Once these events have started to collect, we can use a query such as this to find events which are occurring related to the Media Center log using syntax such as: (please note, this takes a few minutes to start and you may want to generate some new events in your Windows Media Center environment to get some data as it collects the log files going forward, not what was there historically)
search in (Event) “Media Center”
To provide alerting we can now go back to the Excel spreadsheet (originally discussed in http://blogs.catapultsystems.com/cfuller/archive/2015/03/27/fun-with-opsmgr-and-windows-media-center-part-3-gathering-information-and-developing-a-health-and-alerting-model/) which contained a list of EventID’s and other relevant information. In Excel we now filter this to only things which need to be alerted on as shown below.
|Event ID||Event Source||Event Level||Alert?||Alert: Informational, Warning, Critical||What is it?|
|0||MCUpdate||Warning||Yes||Failed to retrieve a schedule|
|8||Recording||Warning||Yes||Warning||TV signal failure|
|21||Recording||Informational||Yes||Informational||Recording was removed|
|6||Recording||Warning||Yes||Informational||Not recorded due to conflict|
|3||Recording||Warning||Yes||Warning||Signal loss during recording|
|17||Recording||Informational||Yes||Informational||Recording was removed|
The following are the queries which I used to alert on based upon the information above from Excel.
- Event | where EventLog == “Media Center” and Source == “MCUpdate” and EventID == 0
- Event | where EventLog == “Media Center” and Source == “MCUpdate” and EventID == 8
- Event | where EventLog == “Media Center” and Source == “MCUpdate” and EventID == 21
- Event | where EventLog == “Media Center” and Source == “MCUpdate” and EventID == 6
- Event | where EventLog == “Media Center” and Source == “MCUpdate” and EventID == 3
- Event | where EventLog == “Media Center” and Source == “MCUpdate” and EventID == 24
- Event | where EventLog == “Media Center” and Source == “MCUpdate” and EventID == 17
- Event | where EventLog == “Media Center” and Source == “MCUpdate” and EventID ==
These are the notifications which were created for the 8 items listed above (in order):
- Failed to retrieve a schedule
- TV signal failure
- Recording was removed
- Not recorded due to conflict
- Signal loss during recording
- Recording started
- Recording was removed
- Recording completed
Use the alert tab at the bottom to create each alert:
Specifying the name and scheduling information shown below.

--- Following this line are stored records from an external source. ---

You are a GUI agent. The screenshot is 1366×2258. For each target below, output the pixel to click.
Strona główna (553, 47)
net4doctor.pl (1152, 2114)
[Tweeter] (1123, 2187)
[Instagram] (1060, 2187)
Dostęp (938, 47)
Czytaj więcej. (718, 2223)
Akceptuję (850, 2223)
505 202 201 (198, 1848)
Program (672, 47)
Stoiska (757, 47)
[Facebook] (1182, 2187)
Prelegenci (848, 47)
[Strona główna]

Additionally you need to specify the email address to send the alert information to. Once we have created an alert for each of the conditions identified above and you are now good to go!
The alerts which are created can be shown in under Settings/Alerts.
Trying it out:
After the alerts were created correctly, emails were received in the account which was specified on the alert. An example of these are shown below.
Summary: Are you looking for a quick, easy and free method to provide notifications when you Windows Media Center system records shows and more? Using the approach in this blog post I was able to create this in less than an hour and it is working like a champ!